Friday, January 1, 2010

No love for coaches

2010 has arrived, and I enter the new decade with some momentum. Dissertation data is collected, my family is healthy, the wife and I have projects percolatin'. December was busy, and I wanted to stop in and post, but just never found the time to sit down and organize my thoughts. Could be because headlines flew furiously as '09 went by the boards. It was hard to really get a chance to formulate a take on it all. The following were things I thought about engaging:

Tiger was pimpin..poorly. And what to think about his choice of side joints?

Oprah announced she's moving on in '11...Who's next? Will there be a next?

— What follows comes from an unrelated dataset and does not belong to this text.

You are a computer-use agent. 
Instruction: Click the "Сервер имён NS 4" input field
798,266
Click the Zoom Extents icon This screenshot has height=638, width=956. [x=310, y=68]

President Obama became a pinata after year one...Chile please

All this and a whole lot more made the headlines, but what has moved me to write at the onset of 2010 is COACHING. At it's most altruistic, it's a position where you are tasked to teach young people skills that they will use in the athletic arena, and later in life. At it's worst, it's a position where power is bestowed an abused while making gobs of money. Given that coaching is currently a major part of my livelihood, it boggles my mind how coaches on all levels, from pee wee to pro are being pushed farther and farther away from being teachers and mentors to simply being producers of "success", however that may be defined. I look at the situations of recently fired coaches like Mark Mangino and Mike Leech and can't help but think that continued winning would have kept any complaints from players, boosters, and admin under the rug. Mangino turned Kansas football from laughing stock to contender, and the minute he had one bad season, gone. Mike Leech made Lubbock a relevant city in football-rich Texas to rival Austin, College Station, and Houston. The minute he even considered leveraging his success into a better position, the witch hunt began, and now he's gone.

Sure coaches know what they are getting into when they sign the contracts, but it is still a surprise when success is met with a "What Have You Done for me Lately" attitude. I guess the sacrifice of health and family isn't enough. I see now why coaches with multiple championships (Phil Jackson, Joe Torre) leverage it to the hilt. There is no loyalty in the coaching game, and wins are the bottom line. If you happen to keep players out of trouble and instill a few life lessons, that's a bonus.